§ **Aufgaben**:
1. Nenne alle Tätigkeiten, in denen Carl Loewe laut dem Bericht über sein Oratorium HIOB einst hochgeschätzt war.
2. Schreibe den Bericht über Loewes Oratorium HIOB im Anschluss an seinen letzten Satz weiter.

§ **Vorgegebener Text**:
Halle, Marktkirche, HIOB - Oratorium von Carl Loewe, IOCO
HIOB Oratorium in der Marktkirche von Halle: Carl Loewe, 1796 im seinerzeitigen Bergarbeiterstädtchen Löbejün bei Halle an der Saale in einer Kantorenfamilie geboren und das Musikleben Stettins prägender Tätigkeit 1869 in Kiel gestorben, zählt nicht zu jenen Komponisten, mit denen .....
Ausweis künstlerischer Individualität oder „unverdiente Strafe“? - Carl Loewes Oratorium HIOB (1855) in der Marktkirche von Halle/Saale aufgeführt
von Ekkehard Ochs
Carl Loewe, 1796 im seinerzeitigen Bergarbeiterstädtchen Löbejün bei Halle an der Saale in einer Kantorenfamilie geboren und nach knapp vier Jahrzehnten das Musikleben Stettins prägender Tätigkeit 1869 in Kiel gestorben, zählt nicht zu jenen Komponisten, mit denen man eine gewisse Sach- oder Hörkenntnis verbindet. Im günstigsten Falle wird bei entsprechender Nachfrage sein Lied „Die Uhr“ genannt, aber das war es dann meist auch schon. Zugegeben, früher war die allgemeine Unkenntnis noch erheblich größer. Aber auch heute hat der inzwischen vorhandene Zuwachs an sachdienlichen Informationen und akustischen Dokumentationen noch immer nicht dazu geführt, dieser als Komponist, Sänger, Organist, Kantor, Musikdirektor und Musikpädagoge einst hochgeschätzten und hochinteressanten, aber auch kontrovers betrachteten Persönlichkeit dauerhaft eine breitere Publikumsschicht zu erschließen.

§ **Erfasste Daten**:

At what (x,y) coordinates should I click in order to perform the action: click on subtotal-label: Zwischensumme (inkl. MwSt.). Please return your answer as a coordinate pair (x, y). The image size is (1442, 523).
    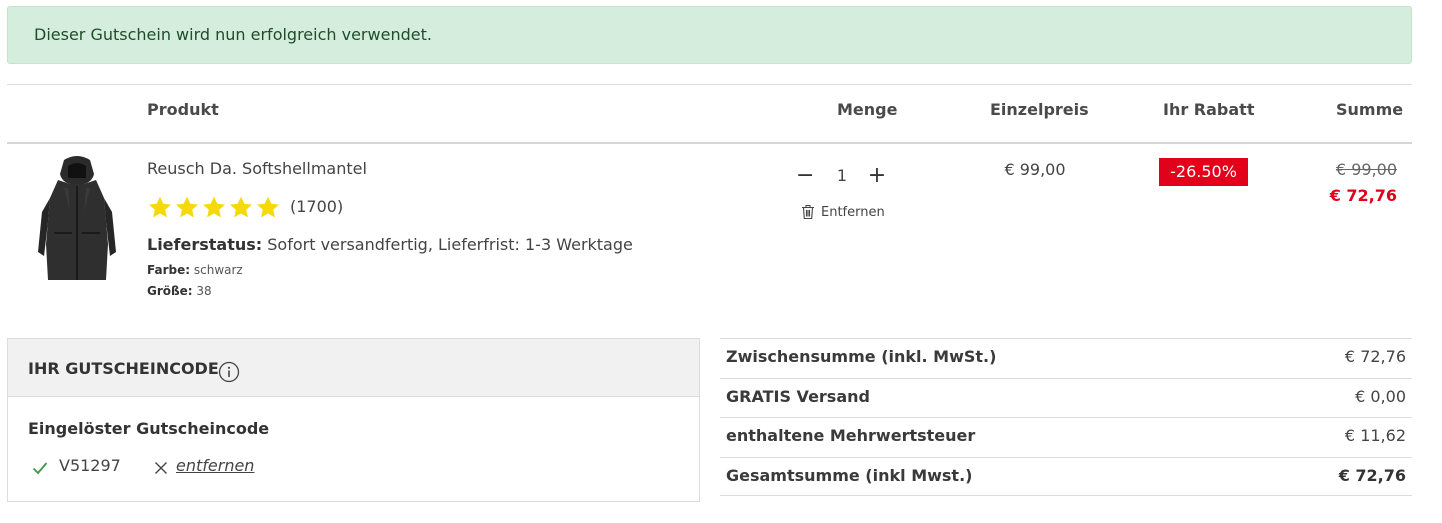
    Looking at the image, I should click on (862, 356).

§ **Antworten**:
1. Komponist, Sänger, Organist, Kantor, Musikdirektor, Musikpädagoge

2.
Dabei gibt es Tonträger und Literatur inzwischen reichlich. Und wenn man die zunehmend involvierte Musikforschung, gebündelte musikwissenschaftliche Initiativen wie Konferenzen, separate Publikationen und dickleibige Festschriften sowie die Tätigkeiten von regionalen Vereinen und internationalen Gesellschaften hinzurechnet, dann sind die Voraussetzungen für eine notwendige, gerechtere Beurteilung von Loewes Leben und Werk, seines Schaffens und dessen Wirkungen gar nicht schlecht. Was angesichts noch immer möglicher und – wie bereits erwähnt - seit nunmehr rund zweihundert Jahren andauernder und so ambitionierter wie ambivalenter Sichtweisen auf den Komponisten ein Pfund ist, mit dem recht gut wuchern wäre!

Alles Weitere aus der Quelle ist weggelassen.